Biedenkopf, der mit seiner Personalpolitik eigentlich seine Position stärken wollte, hat genau das Gegenteil erreicht. In einer bislang noch nie da gewesenen Art macht ein Teil der sächsischen Union offen Front gegen den Ministerpräsidenten. In ihrer ersten Empörung fiel bei einigen CDU-Landtagsabgeordneten das Wort vom „Misstrauensantrag gegen den eigenen Ministerpräsidenten“.

Landesvize Heinz Eggert erklärte: „Wer die Entlassung Milbradts als klugen Schritt empfindet, kann nur von politischer Ahnungslosigkeit geplagt sein.“ Landtagspräsident Erich Iltgen, bislang Biedenkopf treu ergeben, erklärte, die Entlassung sei ein „einmaliger Vorgang in der Geschichte der sächischen CDU“. Eine Landtagsabgeordnete sprach von Zuständen, die „nahe an einer Spaltung sind.“ Etliche Kabinettsmitglieder, die bislang unter Milbradts Sparpolitik zu leiden hatten, ergriffen nun Partei für ihn.

Steffen Heitmann, im Spätsommer entlassener Justizminister, hinderte Biedenkopf mit den Worten „Sie bleiben jetzt hier“ am vorzeitigen Verlassen einer Fraktionssitzung.
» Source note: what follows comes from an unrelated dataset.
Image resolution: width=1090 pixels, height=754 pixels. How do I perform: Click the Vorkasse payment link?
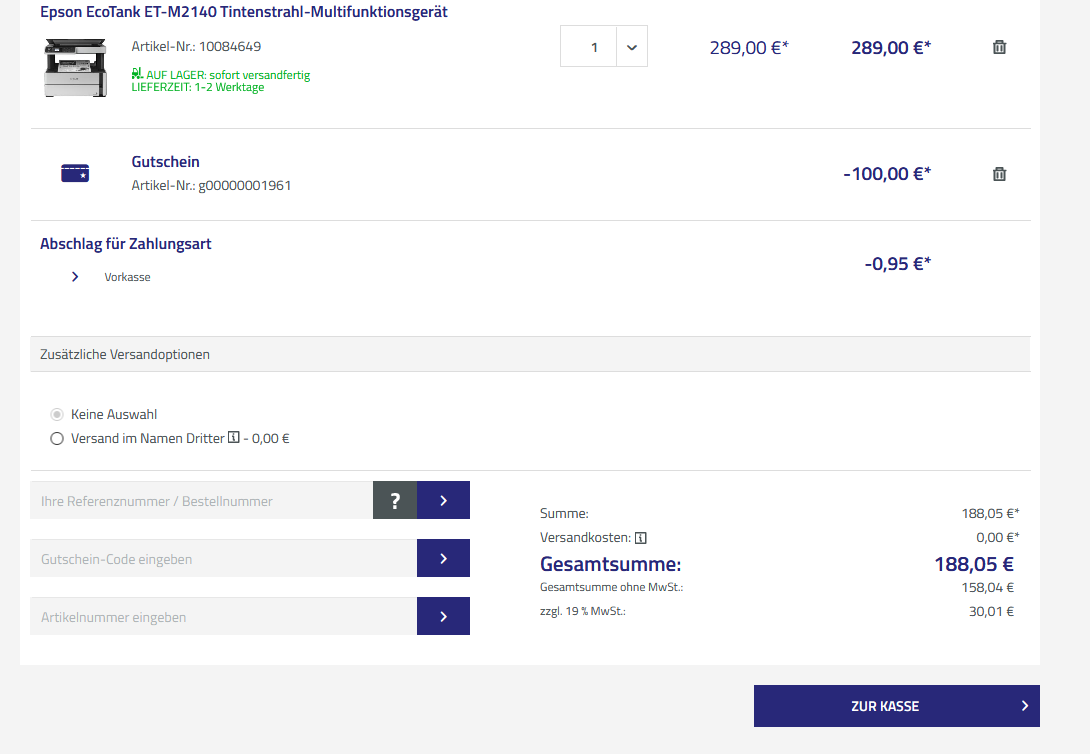[x=127, y=277]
Dann bezeichnete Heitmann Biedenkopfs Schritt als „Fehler für beide“ – für den Ministerpräsidenten und für das Land.

Auch sächsische Bundestagsabgeordnete schalteten sich gestern in die Diskussion ein. „Schlichtweg falsch“, nannte etwa Ulrich Klinkert Biedenkopfs Schachzug. „Ich bin froh, dass Milbradt sein Landtagsmandat behält und stellvertretender Landesvorsitzender bleibt.“ Mit Blick auf den nächsten Parteitag im März erklärte er, Milbradt habe gerade jetzt gute Chancen, ein führender Kopf in der Sachsen-CDU zu werden. Eggert wurde deutlicher: „Wer Nachfolger von Biedenkopf wird, entscheidet jetzt die Union. Und nicht mehr die Staatskanzlei.“

Folgerichtig sieht der CDU-Generalsekretär Frank Kupfer auf seinen Landesverband unruhige Zeiten zukommen. Mit Blick auf die bevorstehende Wahl der Landräte und Bürgermeister hätten die Leute schon Befürchtungen, dass ihre Wahlchancen jetzt geschmälert seien, so Kupfer.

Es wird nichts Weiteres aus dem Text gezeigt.